All this doesn’t help should you someday fly in places such as Canada, Europe, and other destinations far from your home field. Those are the times you’ll wish you had ADF tracking and NDB approach proficiency.

Proficiency in NDB approaches and tracking procedures takes a lot of time and practice, and there’s certainly not enough space here to do a comprehensive review. But we can do a truncated overview of three basic maneuvers: homing to an NDB, tracking a bearing to an NDB, and tracking a bearing away from an NDB.


This is easy. Let’s say you want to go right over an NDB station, flying directly to it on no particular bearing. (NDBs don’t generate radials like VORs; they put out a single signal that emanates in all directions.) To do this, you’d turn the airplane until the ADF needle is aimed straight ahead. Now, the job is to keep the needle in that position.

In a no-wind situation, your heading would remain the same, and the ADF needle wouldn’t move. The problem is, there’s usually a crosswind component at work, so maintaining a constant heading means that the ADF needle drifts away from straight-ahead. With homing, this isn’t an issue. You turn the airplane so the ADF needle is once more pointing at 12 o’clock, and you keep flying toward the station.

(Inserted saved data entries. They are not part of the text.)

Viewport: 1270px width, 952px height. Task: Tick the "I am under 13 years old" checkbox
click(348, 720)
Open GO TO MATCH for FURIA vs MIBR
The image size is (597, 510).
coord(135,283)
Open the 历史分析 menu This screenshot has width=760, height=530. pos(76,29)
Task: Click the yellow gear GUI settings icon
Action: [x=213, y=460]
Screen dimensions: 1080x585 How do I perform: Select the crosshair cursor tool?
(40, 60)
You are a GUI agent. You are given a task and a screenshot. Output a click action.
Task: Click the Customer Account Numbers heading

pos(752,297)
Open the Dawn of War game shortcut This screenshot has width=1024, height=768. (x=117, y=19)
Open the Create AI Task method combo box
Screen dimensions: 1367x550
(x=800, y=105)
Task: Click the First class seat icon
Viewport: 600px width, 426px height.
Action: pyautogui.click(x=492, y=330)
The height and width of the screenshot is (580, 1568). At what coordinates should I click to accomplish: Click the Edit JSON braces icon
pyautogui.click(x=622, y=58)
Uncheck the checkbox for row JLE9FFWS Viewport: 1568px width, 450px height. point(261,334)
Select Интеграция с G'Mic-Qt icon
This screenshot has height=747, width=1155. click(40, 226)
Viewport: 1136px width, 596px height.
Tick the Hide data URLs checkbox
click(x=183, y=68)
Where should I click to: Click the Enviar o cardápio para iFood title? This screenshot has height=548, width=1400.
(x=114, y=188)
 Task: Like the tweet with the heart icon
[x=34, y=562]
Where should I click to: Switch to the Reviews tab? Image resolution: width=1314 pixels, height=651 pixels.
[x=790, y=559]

This works, but it’s not very precise. Turning to keep the needle on the nose produces a curved flight path. When shooting NDB approaches, you want to correct your heading so that you track a straight line corresponding to a specific bearing.

Tracking to an NDB

Let’s say you’re flying an approach defined by a bearing that leads you to an NDB located on an airport. This is when you can’t simply home to an NDB; you have to adjust your heading so that you crab into the wind and track the published course. How much of a crab angle will you need? For that, you’ll need to intercept the published bearing inbound, then watch the ADF needle’s direction and amount of movement.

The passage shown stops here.